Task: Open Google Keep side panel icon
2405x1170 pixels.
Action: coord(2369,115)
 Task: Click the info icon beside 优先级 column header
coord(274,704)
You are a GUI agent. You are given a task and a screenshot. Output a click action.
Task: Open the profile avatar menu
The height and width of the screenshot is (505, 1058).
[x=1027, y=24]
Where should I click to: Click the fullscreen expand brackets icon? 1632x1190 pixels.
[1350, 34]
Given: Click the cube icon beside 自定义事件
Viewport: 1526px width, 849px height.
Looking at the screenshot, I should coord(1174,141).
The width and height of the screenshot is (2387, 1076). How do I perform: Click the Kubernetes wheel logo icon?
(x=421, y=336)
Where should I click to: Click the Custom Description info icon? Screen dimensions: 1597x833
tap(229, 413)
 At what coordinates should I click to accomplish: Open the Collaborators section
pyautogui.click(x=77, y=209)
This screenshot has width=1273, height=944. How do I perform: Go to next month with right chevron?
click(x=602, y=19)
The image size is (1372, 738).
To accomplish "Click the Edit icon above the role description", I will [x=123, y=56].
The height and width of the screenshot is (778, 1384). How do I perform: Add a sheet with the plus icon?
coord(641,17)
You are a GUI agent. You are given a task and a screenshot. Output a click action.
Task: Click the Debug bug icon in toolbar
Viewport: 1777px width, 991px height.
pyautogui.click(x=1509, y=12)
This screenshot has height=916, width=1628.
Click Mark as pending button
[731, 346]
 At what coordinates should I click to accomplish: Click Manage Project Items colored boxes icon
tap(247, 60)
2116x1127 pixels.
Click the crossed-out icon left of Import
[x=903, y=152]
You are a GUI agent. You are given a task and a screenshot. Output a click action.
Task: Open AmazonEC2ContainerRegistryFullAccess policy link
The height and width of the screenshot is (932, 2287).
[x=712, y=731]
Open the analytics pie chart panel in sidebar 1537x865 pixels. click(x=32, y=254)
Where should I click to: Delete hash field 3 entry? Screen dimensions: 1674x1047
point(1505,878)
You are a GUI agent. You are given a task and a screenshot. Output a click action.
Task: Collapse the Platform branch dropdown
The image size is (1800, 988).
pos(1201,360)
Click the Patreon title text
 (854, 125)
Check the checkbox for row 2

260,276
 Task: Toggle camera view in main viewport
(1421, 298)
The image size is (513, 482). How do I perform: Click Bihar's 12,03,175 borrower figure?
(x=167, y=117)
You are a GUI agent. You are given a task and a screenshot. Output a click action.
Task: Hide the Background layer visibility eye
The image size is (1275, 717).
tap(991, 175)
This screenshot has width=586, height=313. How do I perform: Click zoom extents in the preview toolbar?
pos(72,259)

----------------------------------------

• **Activity**: In the entries above, count the lines that include "panel" and write nothing but that number.

• **Response for this exercise**: 2